Records to process
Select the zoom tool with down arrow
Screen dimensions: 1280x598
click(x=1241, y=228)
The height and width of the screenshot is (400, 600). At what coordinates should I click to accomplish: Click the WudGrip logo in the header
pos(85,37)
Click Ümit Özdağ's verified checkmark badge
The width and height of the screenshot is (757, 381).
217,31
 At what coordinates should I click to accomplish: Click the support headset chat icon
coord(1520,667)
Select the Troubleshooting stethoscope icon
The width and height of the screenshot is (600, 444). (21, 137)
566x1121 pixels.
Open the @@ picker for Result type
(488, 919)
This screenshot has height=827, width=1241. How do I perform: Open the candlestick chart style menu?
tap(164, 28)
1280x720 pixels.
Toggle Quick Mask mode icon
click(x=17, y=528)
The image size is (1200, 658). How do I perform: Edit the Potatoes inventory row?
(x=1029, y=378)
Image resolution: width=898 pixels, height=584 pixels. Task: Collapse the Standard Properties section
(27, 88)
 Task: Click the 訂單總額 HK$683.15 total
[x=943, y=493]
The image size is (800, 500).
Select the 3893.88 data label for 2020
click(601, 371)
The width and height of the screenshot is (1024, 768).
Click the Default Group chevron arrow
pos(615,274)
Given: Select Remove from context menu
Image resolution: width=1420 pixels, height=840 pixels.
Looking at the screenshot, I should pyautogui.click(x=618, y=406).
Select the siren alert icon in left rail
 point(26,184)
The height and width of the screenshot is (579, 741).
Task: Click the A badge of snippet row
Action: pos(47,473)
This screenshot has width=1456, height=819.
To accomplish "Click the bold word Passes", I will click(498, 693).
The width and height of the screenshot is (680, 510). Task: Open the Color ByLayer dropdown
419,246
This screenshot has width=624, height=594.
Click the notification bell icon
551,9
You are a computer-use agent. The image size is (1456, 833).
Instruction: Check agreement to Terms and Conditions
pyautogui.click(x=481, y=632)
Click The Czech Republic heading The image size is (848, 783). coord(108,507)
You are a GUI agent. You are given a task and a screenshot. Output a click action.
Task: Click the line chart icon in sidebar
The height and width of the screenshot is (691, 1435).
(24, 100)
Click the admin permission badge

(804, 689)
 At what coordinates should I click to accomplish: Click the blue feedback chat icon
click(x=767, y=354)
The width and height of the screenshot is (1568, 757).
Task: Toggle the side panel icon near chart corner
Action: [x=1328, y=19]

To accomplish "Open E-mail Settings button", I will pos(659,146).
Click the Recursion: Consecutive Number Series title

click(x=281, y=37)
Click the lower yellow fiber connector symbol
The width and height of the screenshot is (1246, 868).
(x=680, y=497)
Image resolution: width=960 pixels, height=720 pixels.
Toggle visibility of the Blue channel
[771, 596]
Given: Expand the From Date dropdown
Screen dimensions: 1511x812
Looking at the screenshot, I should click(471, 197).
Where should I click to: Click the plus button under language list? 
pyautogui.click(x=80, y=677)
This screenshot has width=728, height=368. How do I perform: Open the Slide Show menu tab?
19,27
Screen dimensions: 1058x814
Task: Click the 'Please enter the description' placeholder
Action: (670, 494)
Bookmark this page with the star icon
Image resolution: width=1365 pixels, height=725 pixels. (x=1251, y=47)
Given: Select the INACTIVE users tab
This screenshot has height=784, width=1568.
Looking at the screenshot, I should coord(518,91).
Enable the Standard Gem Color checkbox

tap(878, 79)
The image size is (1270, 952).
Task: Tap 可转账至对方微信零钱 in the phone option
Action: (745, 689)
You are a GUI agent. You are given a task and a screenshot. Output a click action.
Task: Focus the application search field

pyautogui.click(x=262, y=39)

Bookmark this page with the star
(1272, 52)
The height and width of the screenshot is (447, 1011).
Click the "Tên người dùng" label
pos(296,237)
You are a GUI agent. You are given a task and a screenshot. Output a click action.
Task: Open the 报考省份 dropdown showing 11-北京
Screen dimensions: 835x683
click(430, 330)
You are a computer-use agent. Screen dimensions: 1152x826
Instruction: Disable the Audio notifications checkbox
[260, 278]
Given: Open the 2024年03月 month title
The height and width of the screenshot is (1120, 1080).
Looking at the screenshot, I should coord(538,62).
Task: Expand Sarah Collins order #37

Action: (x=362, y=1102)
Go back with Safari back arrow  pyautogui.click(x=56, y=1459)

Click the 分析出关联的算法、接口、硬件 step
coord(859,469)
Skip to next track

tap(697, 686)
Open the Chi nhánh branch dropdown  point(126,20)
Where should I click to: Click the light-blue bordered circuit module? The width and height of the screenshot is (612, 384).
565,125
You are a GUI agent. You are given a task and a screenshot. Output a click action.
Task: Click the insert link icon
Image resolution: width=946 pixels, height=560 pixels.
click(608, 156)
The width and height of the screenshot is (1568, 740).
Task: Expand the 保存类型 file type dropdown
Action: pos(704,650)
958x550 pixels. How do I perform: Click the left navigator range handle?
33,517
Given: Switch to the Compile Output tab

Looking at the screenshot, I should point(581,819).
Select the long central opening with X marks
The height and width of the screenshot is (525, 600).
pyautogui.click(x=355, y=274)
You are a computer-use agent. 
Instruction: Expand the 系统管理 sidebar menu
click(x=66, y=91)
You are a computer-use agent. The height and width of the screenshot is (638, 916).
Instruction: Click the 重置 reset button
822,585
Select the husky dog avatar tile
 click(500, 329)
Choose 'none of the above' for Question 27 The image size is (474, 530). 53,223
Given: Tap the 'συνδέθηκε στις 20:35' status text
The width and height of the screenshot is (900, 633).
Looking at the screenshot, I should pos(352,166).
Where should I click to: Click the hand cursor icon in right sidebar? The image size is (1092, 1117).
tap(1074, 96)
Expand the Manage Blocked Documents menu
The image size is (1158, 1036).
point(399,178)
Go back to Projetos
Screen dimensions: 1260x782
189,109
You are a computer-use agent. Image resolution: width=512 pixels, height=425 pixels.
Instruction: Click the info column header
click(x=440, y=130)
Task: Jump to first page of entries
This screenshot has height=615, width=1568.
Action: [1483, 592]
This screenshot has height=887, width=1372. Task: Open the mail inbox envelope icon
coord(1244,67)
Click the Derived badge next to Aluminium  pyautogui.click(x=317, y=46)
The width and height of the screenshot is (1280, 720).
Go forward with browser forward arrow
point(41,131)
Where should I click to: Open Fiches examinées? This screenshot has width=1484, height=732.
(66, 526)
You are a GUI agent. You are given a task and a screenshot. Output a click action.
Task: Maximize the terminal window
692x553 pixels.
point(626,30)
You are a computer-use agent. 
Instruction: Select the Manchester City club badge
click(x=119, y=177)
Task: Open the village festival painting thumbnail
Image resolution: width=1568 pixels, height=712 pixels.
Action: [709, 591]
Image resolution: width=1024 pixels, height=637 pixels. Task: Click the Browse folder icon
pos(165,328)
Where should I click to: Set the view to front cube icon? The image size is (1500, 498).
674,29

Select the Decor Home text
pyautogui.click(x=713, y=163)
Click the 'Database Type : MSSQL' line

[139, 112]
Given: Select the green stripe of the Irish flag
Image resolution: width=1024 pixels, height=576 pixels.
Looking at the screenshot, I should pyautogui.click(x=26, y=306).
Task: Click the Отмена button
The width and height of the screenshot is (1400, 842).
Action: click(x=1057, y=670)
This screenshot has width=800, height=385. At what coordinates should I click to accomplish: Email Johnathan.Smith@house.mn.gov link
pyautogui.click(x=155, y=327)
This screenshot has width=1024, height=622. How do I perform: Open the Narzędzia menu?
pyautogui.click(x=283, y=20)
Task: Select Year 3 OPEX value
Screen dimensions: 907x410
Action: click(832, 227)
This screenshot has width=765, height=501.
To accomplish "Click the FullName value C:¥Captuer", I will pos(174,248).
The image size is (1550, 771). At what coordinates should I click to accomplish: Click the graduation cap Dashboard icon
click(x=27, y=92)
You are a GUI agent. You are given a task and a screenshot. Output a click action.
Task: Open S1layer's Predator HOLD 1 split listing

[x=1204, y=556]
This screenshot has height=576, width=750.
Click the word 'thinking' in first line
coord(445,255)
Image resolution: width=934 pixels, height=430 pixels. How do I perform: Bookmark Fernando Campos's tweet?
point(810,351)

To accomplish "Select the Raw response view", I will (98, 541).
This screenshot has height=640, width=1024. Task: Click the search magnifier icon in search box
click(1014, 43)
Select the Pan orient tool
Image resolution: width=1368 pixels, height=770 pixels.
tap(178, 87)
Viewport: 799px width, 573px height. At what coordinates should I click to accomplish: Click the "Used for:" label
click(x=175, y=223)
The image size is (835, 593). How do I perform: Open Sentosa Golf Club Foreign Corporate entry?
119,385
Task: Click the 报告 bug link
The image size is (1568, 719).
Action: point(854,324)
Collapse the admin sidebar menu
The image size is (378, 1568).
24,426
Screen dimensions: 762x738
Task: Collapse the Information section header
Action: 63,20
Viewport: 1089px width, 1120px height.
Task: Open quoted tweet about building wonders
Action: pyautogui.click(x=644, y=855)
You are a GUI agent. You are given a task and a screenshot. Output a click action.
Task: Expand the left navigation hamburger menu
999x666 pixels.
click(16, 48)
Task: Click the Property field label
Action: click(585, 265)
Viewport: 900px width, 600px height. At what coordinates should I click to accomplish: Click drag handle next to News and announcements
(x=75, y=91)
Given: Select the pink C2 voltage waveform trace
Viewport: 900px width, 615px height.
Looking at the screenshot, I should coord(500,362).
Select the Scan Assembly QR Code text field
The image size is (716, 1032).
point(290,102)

Task to complete
Return exactly the lines that run from the top of the listing above to the line containing "566x1121 pixels.", please, keeping both end lines and leaving out everything else.

Expected output
Select the zoom tool with down arrow
Screen dimensions: 1280x598
click(x=1241, y=228)
The height and width of the screenshot is (400, 600). At what coordinates should I click to accomplish: Click the WudGrip logo in the header
pos(85,37)
Click Ümit Özdağ's verified checkmark badge
The width and height of the screenshot is (757, 381).
217,31
 At what coordinates should I click to accomplish: Click the support headset chat icon
coord(1520,667)
Select the Troubleshooting stethoscope icon
The width and height of the screenshot is (600, 444). (21, 137)
566x1121 pixels.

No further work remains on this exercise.